I think a good case can be made for continuing and in fact intensifying the campaign to expand the CPP for all workers in all provinces. In recent months, the labour movement has been campaigning for its very survival, in the face of various attacks on basic labour rights, including the Conservative Party push in Ontario for US-style “right to work for less” laws. That work has emphasized the broader, social goals of the labour movement — and the fact that all workers benefit from a strong labour movement even when less than 30% of workers are actually union members. A serious and militant campaign for improved public pensions is an excellent way to demonstrate solidarity and genuine commitment to the majority of workers with no union who have no workplace pension plan and who will benefit disproportionately from an expanded CPP.
EUGENE PLAWIUK says
While a good explanation of the current attack on workers capital (pensions and benefit plans) it fails to address the real issue about CPPIB (the privatized investment arm of CPP) or the Teachers Pension Fund, which are managed for profit and have no worker representation on the board or in management, and have no ethical investment priciples. I would also note you should also interview someone from the building trades perhaps Georgetti, about their pension funds and their investment in Real Estate, and again how are we as shareholders represented on the boards of our pension plans.
In Alberta we have union management reprsentation in our LAPP which represents the MUSH SECTOR in the province represented by CUPE however LAPP again fails to have an ethical investment policy nor does AIMCO which invests LAPP Monry. Why is this important? Because CPPIB Teacherrs, AIMCO, OMERS, etc. are major investors in P3 projects such as Privatized Highway 407 in Ontario. I would think considering CUPE’s position on P3’s it would want to advocate for shareholder rights and ethical investment advocacy for workers control over our capital.
Doug Nesbitt says
Hi Eugene – good points. The investment of pension funds is not addressed in this interview. We posted an interview with Kevin a while back along with videos to a pensions workshop he hosted in Toronto that tackles these specific issues directly.
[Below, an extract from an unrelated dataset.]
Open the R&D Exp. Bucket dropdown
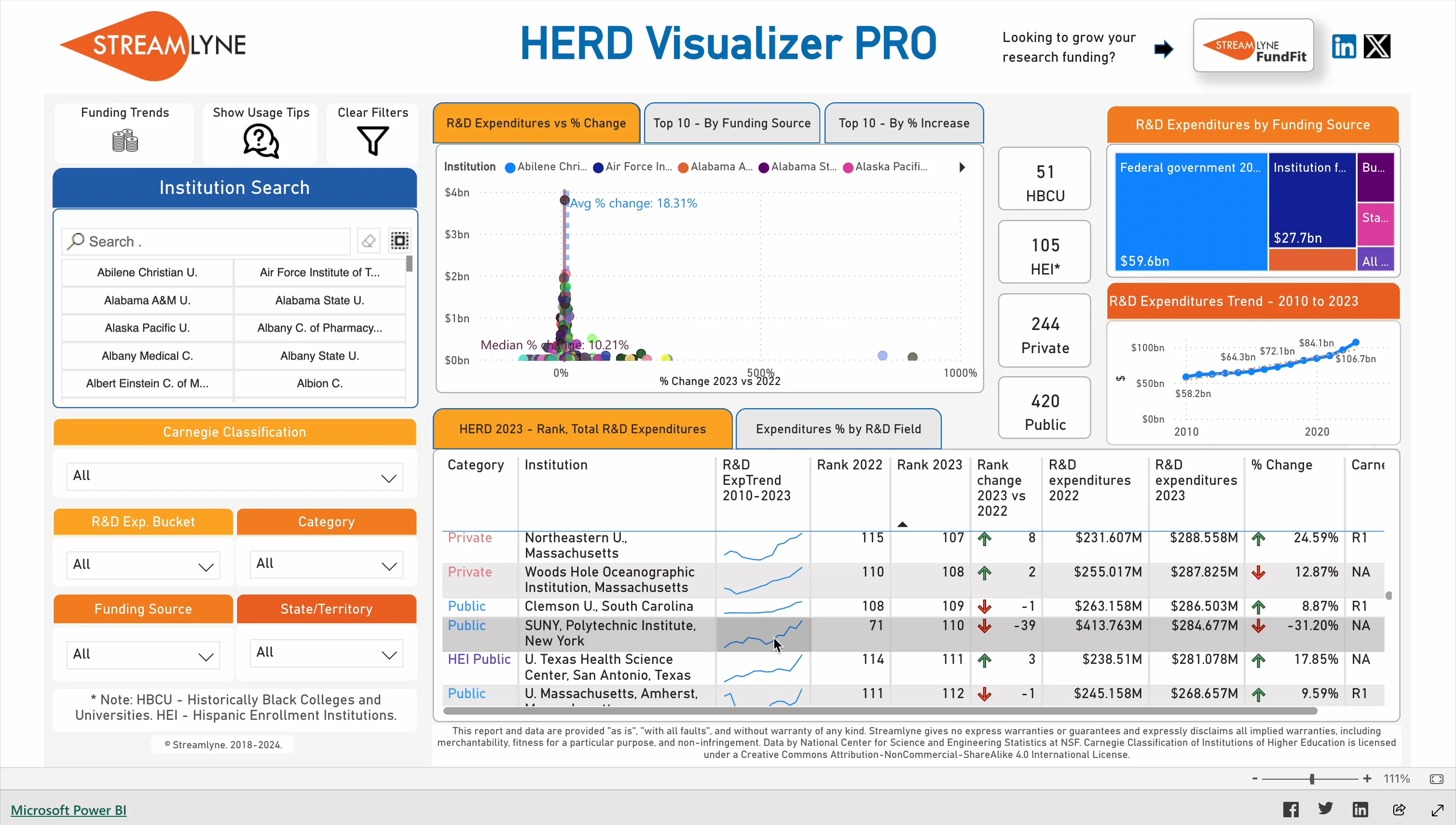The image size is (1456, 825). 143,565
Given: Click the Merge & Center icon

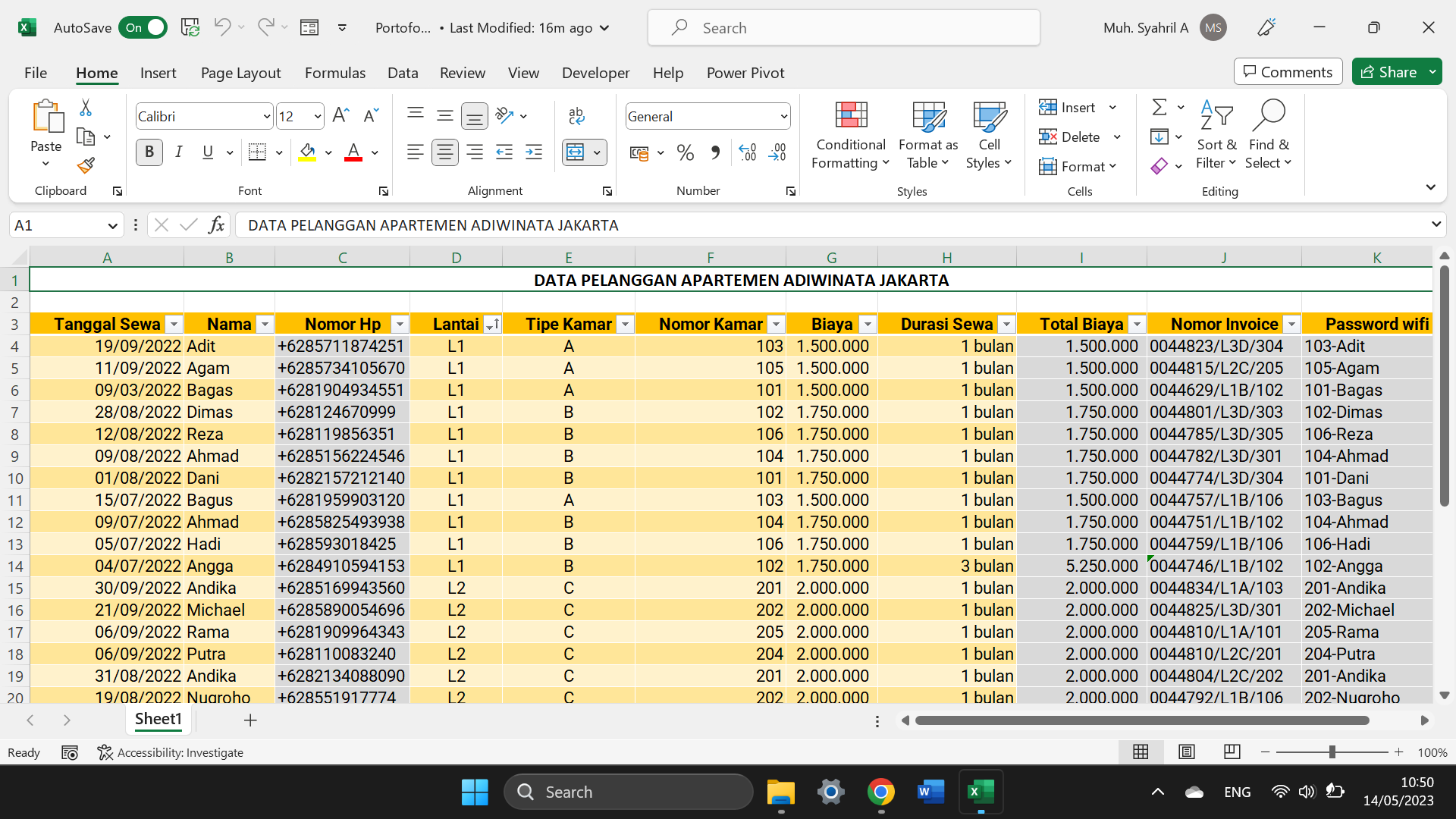Looking at the screenshot, I should point(576,152).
Check it out:
https://www.rankandfile.ca/2014/01/14/talking-pensions-a-rank-and-file-podcast-with-kevin-skerrett/
Bob Lyons says
The Saskatchewan Teachers Federation just this past spring changed their defined benefit plan from the best five years of service average, to the lifetime service average, without a vote of the plan beneficiaries, the provincial teachers.
In addition, Saskatchewan teachers over the past six months have overwhelmingly rejected two contract offers put to the vote. The STF leadership now has no credibility, either with its base, or the government negotiating team. But the STF refuses to develop any plan to win an improved new contract.